Direction:
Output the lines from the one containing "will click(1286, 185)." through the one containing "[x=106, y=372]", inclusive, as a numbered list with blank lines omitted.

Record extracts:
★ ★ ★ ★ ★
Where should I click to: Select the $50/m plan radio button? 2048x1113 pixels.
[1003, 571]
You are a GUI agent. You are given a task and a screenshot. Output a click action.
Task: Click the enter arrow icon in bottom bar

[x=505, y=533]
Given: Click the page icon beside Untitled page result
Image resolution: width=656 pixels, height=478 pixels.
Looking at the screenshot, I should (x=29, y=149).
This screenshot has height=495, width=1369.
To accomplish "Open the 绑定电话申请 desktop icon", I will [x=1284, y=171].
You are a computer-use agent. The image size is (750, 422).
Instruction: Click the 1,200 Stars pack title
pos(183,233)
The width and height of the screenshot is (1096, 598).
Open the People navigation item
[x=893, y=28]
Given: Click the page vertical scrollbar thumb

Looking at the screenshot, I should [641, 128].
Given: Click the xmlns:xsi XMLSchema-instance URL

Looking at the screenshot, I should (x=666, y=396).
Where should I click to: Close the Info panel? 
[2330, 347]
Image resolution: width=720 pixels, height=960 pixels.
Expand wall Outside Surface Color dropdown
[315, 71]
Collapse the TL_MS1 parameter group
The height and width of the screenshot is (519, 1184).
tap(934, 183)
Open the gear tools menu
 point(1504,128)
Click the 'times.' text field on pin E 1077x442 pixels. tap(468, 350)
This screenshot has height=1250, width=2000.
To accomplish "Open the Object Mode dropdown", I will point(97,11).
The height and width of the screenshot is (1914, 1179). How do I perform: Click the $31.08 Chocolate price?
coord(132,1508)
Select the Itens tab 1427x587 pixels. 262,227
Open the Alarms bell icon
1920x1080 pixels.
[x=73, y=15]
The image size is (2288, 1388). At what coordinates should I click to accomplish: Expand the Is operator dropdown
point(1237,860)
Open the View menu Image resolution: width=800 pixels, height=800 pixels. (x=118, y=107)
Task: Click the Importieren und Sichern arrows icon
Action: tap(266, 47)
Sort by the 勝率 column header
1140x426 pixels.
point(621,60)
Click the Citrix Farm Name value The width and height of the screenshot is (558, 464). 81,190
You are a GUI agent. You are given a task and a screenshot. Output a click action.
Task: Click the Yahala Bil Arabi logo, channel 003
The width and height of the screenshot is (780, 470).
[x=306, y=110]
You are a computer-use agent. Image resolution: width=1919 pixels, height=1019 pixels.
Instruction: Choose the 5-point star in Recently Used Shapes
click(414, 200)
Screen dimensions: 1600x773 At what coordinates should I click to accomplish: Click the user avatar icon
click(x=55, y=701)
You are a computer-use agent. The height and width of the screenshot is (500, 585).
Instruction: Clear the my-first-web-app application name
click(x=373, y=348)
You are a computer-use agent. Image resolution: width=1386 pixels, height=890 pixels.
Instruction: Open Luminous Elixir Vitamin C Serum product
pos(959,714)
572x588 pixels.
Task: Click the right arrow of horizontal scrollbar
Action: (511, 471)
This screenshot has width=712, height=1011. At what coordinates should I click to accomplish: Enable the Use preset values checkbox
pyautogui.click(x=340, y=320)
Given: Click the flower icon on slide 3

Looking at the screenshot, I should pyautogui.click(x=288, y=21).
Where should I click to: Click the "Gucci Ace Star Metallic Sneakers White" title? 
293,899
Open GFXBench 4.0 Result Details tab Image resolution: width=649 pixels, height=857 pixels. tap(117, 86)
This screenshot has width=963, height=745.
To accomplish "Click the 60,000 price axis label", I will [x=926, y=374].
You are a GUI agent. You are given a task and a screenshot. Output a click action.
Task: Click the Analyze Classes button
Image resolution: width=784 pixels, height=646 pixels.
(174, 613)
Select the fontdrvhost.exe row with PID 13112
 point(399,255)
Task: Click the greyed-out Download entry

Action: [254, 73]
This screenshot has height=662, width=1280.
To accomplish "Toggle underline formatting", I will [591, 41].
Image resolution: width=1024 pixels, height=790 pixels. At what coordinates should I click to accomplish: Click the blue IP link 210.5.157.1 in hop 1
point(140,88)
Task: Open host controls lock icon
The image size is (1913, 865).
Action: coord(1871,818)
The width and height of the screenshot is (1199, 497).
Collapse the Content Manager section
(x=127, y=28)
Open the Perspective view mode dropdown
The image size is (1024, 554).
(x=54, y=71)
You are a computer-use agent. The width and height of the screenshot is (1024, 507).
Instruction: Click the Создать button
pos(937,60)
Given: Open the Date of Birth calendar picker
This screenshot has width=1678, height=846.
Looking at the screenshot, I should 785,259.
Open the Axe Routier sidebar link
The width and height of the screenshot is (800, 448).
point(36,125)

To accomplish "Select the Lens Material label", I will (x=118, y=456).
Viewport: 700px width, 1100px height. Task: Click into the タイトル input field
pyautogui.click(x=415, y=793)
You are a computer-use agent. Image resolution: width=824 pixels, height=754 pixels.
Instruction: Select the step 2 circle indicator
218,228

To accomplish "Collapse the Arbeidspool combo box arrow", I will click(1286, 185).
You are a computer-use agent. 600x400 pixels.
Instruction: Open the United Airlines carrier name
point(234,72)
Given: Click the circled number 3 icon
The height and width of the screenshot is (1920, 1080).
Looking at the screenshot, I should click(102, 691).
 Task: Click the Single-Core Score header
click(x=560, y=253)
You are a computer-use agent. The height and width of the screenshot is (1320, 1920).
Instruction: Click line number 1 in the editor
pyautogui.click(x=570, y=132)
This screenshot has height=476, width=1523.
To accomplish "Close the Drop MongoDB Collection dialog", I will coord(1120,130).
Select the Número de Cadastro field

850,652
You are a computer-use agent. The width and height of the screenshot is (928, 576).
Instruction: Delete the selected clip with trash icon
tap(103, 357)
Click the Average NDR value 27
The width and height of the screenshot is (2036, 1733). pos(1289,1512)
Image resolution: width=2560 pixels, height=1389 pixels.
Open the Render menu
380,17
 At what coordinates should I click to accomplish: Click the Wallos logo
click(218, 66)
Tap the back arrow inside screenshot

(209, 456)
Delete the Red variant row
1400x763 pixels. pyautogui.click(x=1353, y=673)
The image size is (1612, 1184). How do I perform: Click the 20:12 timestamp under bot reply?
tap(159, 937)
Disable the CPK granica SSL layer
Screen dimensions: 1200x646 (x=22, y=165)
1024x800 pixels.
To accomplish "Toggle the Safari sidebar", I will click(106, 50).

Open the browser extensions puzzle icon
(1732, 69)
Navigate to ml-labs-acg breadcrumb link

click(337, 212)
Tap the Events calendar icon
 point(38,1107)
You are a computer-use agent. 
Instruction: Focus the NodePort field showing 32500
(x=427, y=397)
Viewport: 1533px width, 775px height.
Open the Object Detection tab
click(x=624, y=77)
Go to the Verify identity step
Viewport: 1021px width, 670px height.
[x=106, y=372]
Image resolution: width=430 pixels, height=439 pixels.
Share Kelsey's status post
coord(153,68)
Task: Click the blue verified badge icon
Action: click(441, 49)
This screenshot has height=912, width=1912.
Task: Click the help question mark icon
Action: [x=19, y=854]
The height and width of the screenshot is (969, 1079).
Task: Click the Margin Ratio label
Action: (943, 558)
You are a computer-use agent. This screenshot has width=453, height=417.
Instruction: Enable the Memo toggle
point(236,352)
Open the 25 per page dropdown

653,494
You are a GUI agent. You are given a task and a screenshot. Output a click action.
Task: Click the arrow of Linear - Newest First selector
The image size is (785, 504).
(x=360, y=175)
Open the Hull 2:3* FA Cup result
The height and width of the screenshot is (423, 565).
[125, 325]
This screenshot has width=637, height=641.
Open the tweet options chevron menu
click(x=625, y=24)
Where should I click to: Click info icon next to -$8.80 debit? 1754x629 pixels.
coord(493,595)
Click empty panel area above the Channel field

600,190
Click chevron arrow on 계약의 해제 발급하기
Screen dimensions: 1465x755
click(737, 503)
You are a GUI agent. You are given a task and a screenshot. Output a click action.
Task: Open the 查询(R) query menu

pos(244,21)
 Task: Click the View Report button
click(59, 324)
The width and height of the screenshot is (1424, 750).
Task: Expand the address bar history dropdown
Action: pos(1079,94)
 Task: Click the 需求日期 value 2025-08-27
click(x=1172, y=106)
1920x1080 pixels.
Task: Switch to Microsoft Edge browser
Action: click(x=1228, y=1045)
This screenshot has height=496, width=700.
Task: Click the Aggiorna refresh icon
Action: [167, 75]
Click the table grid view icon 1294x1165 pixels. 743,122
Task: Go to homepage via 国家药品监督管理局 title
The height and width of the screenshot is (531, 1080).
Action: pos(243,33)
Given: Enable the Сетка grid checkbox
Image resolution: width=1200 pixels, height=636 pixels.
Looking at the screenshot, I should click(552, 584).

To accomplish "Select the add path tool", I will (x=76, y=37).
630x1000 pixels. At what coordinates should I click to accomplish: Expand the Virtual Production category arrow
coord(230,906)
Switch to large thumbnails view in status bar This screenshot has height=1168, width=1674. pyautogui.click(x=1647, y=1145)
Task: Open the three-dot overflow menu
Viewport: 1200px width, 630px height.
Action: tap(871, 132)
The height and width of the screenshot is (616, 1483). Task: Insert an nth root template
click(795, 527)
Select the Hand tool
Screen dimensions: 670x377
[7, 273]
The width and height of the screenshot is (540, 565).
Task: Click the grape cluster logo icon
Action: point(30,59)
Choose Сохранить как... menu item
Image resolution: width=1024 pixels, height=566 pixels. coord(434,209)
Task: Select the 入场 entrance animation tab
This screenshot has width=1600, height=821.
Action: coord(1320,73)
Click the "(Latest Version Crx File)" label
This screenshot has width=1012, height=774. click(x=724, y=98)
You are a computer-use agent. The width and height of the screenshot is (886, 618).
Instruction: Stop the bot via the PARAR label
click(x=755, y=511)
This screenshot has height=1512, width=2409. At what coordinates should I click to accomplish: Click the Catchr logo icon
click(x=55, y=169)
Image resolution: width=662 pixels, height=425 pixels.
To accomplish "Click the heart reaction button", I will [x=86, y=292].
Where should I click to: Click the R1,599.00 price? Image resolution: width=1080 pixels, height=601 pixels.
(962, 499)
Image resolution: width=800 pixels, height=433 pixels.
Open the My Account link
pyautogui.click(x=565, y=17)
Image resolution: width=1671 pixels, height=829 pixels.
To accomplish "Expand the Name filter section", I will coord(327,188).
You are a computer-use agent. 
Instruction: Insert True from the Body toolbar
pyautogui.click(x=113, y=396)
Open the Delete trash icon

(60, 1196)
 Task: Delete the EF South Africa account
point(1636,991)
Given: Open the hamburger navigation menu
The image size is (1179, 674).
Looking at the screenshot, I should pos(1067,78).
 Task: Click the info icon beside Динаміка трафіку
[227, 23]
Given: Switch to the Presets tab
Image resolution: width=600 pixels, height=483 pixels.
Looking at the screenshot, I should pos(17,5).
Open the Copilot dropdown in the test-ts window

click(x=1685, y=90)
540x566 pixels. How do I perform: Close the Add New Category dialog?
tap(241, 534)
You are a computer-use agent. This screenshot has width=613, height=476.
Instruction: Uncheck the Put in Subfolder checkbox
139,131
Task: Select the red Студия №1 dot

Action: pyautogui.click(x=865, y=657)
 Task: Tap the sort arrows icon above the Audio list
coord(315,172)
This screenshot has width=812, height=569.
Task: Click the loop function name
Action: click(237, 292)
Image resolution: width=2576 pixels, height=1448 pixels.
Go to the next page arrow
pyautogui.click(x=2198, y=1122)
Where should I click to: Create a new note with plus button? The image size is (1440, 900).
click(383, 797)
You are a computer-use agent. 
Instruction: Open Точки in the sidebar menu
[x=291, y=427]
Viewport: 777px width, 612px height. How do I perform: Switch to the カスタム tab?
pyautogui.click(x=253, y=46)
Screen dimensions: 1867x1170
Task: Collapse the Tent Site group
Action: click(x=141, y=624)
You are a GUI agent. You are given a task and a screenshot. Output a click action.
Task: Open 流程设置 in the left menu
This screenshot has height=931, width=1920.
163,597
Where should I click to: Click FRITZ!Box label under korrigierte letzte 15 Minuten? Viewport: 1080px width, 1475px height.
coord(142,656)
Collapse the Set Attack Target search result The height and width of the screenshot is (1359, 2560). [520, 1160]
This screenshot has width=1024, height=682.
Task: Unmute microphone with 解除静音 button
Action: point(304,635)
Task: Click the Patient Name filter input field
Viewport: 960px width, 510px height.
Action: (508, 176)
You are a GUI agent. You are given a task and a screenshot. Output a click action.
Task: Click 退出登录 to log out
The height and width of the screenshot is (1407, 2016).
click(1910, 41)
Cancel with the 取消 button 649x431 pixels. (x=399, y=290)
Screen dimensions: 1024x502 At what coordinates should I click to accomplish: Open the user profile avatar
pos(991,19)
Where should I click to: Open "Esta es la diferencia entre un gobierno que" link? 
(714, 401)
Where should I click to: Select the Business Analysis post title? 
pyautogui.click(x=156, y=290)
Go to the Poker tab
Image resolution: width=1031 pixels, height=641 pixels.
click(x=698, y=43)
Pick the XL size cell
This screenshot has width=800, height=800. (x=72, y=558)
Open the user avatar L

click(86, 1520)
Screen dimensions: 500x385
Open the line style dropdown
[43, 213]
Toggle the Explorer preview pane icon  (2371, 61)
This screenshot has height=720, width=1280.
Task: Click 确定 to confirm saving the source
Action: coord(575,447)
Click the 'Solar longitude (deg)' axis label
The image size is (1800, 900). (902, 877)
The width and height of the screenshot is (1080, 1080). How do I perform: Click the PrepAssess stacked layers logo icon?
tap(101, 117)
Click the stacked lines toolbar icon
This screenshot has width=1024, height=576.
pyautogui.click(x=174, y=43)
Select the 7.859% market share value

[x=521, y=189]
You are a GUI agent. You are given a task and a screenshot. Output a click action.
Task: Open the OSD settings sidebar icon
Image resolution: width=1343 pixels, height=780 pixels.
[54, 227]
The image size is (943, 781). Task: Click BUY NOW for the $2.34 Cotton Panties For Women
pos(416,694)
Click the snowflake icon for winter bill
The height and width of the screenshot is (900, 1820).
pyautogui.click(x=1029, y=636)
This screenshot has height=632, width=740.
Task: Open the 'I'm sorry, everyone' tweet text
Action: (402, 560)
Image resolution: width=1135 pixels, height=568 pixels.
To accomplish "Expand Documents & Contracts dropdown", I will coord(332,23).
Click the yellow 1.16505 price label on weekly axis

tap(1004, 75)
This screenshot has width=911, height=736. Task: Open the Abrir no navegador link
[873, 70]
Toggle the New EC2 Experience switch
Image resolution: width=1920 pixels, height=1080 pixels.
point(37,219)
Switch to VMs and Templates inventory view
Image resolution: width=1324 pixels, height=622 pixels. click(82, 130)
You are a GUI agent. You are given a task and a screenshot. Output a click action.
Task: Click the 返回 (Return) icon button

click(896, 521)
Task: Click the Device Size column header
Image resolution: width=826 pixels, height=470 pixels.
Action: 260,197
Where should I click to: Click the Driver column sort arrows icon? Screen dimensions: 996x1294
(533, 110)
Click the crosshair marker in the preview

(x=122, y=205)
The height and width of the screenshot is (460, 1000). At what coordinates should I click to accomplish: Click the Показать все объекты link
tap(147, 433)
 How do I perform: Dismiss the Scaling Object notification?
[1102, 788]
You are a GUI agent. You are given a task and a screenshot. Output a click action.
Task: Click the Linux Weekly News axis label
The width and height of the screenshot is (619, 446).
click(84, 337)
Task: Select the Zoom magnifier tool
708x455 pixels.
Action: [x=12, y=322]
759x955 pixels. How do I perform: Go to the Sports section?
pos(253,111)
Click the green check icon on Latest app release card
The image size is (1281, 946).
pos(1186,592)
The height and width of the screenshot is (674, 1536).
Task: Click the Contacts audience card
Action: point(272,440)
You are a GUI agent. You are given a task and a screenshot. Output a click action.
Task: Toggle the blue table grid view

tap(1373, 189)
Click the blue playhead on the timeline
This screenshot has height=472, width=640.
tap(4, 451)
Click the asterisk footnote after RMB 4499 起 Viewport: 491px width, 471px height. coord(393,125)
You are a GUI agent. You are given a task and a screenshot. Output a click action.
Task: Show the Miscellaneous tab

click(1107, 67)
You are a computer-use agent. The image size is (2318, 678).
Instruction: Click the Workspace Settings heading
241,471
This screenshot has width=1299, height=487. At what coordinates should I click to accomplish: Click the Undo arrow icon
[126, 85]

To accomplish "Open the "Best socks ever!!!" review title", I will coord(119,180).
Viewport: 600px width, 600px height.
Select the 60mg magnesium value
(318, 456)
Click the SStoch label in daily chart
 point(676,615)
★ ★ ★ ★ ★
Exercise response:
1. To accomplish "Collapse the Arbeidspool combo box arrow", I will click(1286, 185).
2. You are a computer-use agent. 600x400 pixels.
3. Instruction: Open the United Airlines carrier name
4. point(234,72)
5. Given: Click the circled number 3 icon
6. The height and width of the screenshot is (1920, 1080).
7. Looking at the screenshot, I should click(102, 691).
8.  Task: Click the Single-Core Score header
9. click(x=560, y=253)
10. You are a computer-use agent. The height and width of the screenshot is (1320, 1920).
11. Instruction: Click line number 1 in the editor
12. pyautogui.click(x=570, y=132)
13. This screenshot has height=476, width=1523.
14. To accomplish "Close the Drop MongoDB Collection dialog", I will coord(1120,130).
15. Select the Número de Cadastro field
16. 850,652
17. You are a computer-use agent. The width and height of the screenshot is (928, 576).
18. Instruction: Delete the selected clip with trash icon
19. tap(103, 357)
20. Click the Average NDR value 27
21. The width and height of the screenshot is (2036, 1733). pos(1289,1512)
22. Image resolution: width=2560 pixels, height=1389 pixels.
23. Open the Render menu
24. 380,17
25.  At what coordinates should I click to accomplish: Click the Wallos logo
26. click(218, 66)
27. Tap the back arrow inside screenshot
28. (209, 456)
29. Delete the Red variant row
30. 1400x763 pixels. pyautogui.click(x=1353, y=673)
31. The image size is (1612, 1184). How do I perform: Click the 20:12 timestamp under bot reply?
32. tap(159, 937)
33. Disable the CPK granica SSL layer
34. Screen dimensions: 1200x646 (x=22, y=165)
35. 1024x800 pixels.
36. To accomplish "Toggle the Safari sidebar", I will click(106, 50).
37. Open the browser extensions puzzle icon
38. (1732, 69)
39. Navigate to ml-labs-acg breadcrumb link
40. click(337, 212)
41. Tap the Events calendar icon
42.  point(38,1107)
43. You are a computer-use agent. 
44. Instruction: Focus the NodePort field showing 32500
45. (x=427, y=397)
46. Viewport: 1533px width, 775px height.
47. Open the Object Detection tab
48. click(x=624, y=77)
49. Go to the Verify identity step
50. Viewport: 1021px width, 670px height.
51. [x=106, y=372]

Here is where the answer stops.